**Task prompt**
Write out the whole listing without a single alteration.

**Information given**
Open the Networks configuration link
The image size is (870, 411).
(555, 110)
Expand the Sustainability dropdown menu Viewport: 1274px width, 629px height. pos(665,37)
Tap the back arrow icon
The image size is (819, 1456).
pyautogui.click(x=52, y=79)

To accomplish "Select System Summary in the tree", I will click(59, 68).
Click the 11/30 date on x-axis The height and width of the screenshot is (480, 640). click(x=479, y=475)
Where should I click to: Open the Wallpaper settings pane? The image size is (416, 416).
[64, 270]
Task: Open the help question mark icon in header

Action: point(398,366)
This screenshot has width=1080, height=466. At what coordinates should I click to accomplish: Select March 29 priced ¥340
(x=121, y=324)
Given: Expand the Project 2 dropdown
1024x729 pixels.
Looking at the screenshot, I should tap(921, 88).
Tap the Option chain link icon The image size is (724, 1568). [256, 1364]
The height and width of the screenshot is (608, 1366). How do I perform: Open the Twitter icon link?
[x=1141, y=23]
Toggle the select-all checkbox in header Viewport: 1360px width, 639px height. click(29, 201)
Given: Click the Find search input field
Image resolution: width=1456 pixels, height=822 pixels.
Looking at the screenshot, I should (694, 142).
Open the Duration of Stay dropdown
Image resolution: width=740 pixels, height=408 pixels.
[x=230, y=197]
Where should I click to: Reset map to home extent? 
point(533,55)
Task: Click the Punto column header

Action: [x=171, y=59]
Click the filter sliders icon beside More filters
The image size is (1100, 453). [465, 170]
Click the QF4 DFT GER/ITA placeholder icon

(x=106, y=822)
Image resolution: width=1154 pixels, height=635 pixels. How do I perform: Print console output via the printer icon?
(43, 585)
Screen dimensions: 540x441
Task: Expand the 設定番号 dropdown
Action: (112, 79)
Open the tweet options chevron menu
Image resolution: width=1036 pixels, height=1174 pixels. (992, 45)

**Response below**
Open the Networks configuration link
The image size is (870, 411).
(555, 110)
Expand the Sustainability dropdown menu Viewport: 1274px width, 629px height. pos(665,37)
Tap the back arrow icon
The image size is (819, 1456).
pyautogui.click(x=52, y=79)

To accomplish "Select System Summary in the tree", I will click(59, 68).
Click the 11/30 date on x-axis The height and width of the screenshot is (480, 640). click(x=479, y=475)
Where should I click to: Open the Wallpaper settings pane? The image size is (416, 416).
[64, 270]
Task: Open the help question mark icon in header

Action: point(398,366)
This screenshot has width=1080, height=466. At what coordinates should I click to accomplish: Select March 29 priced ¥340
(x=121, y=324)
Given: Expand the Project 2 dropdown
1024x729 pixels.
Looking at the screenshot, I should tap(921, 88).
Tap the Option chain link icon The image size is (724, 1568). [256, 1364]
The height and width of the screenshot is (608, 1366). How do I perform: Open the Twitter icon link?
[x=1141, y=23]
Toggle the select-all checkbox in header Viewport: 1360px width, 639px height. click(29, 201)
Given: Click the Find search input field
Image resolution: width=1456 pixels, height=822 pixels.
Looking at the screenshot, I should (694, 142).
Open the Duration of Stay dropdown
Image resolution: width=740 pixels, height=408 pixels.
[x=230, y=197]
Where should I click to: Reset map to home extent? 
point(533,55)
Task: Click the Punto column header

Action: [x=171, y=59]
Click the filter sliders icon beside More filters
The image size is (1100, 453). [465, 170]
Click the QF4 DFT GER/ITA placeholder icon

(x=106, y=822)
Image resolution: width=1154 pixels, height=635 pixels. How do I perform: Print console output via the printer icon?
(43, 585)
Screen dimensions: 540x441
Task: Expand the 設定番号 dropdown
Action: (112, 79)
Open the tweet options chevron menu
Image resolution: width=1036 pixels, height=1174 pixels. (992, 45)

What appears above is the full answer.